A Day of Thoughtful Contemplation


This day is one of quiet contemplation for me. Recently I have lost the friendship of two people I have known for years, not because we have had an argument, but because of my standing in integrity for what is right for me and acting when I believe it is essential to take action (or not). The realization for me is that we can never really fully know what is in the mind and heart of another person. We go through life believing that we understand and really know the hearts and minds of others, but these little things leave me with the realization that the human mind and spirit is a very complex mechanism, and that there are many levels of understanding. Some things perhaps we will never really know or understand. A small example is this quilt I made awhile back, "Spirit Calling Me."  If we were all given an assignment to create a quilt with a tree, how many of you believe that YOUR quilt would be vastly different from the tree quilt I have created?  And yet, we all accept that we understand and know totally the meaning of the word, "Tree."  This is one of my favorite pieces I have made, perhaps because it is a very spiritual quilt for me.  I am very involved with trying to fully understand and act in harmony with the spiritual side of life, and again, this word means something different for each of us depending on our culture and our country and even how we were raised. Perhaps there is no right way or wrong way; there is just what is and that is very different for each of us.  But because of this difference, and because people are unable to just accept that as being the way the universe was meant to be, we end up with broken friendships and relationships, and on the larger scale, we have wars.

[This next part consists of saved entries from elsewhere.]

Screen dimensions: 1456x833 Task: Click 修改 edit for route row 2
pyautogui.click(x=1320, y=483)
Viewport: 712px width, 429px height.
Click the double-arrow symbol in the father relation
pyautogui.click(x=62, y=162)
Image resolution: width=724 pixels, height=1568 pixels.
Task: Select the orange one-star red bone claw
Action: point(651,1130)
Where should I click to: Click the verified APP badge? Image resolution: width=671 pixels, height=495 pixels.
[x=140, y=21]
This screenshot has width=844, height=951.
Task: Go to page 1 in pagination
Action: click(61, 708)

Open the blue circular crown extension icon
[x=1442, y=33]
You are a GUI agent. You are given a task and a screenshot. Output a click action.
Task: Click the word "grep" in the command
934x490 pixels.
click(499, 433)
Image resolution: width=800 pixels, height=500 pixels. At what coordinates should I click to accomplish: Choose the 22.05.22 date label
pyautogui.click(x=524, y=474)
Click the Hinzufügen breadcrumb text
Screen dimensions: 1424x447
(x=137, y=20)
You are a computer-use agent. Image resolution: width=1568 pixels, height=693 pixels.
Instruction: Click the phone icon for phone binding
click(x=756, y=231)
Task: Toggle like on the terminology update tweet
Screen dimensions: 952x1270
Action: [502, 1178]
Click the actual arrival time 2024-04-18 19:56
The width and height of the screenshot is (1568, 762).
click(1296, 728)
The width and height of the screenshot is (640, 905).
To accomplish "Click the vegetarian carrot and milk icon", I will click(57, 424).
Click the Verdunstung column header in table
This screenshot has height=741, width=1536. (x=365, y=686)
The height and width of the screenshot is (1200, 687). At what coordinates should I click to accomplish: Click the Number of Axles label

If you have a broken friendship in your life, look at ways you might mend the fence today. Friendships are part of the garden of life. We have to learn how to fertilize and otherwise maintain them, and how when the garden gets disrupted together, how to try to determine the causes and find ways to make them a viable part of the garden once again. I know for me, every single friendship I have is there because I need it to grow and develop in my life. Even when sometimes it seems that it is a friendship I don't need, there is something in me that needs that friendship - some unresolved part of myself that needs to come into balance and harmony. A friend is a mirror of my own soul, and whatever I see in my friend that I don't like, I am seeing in my own being.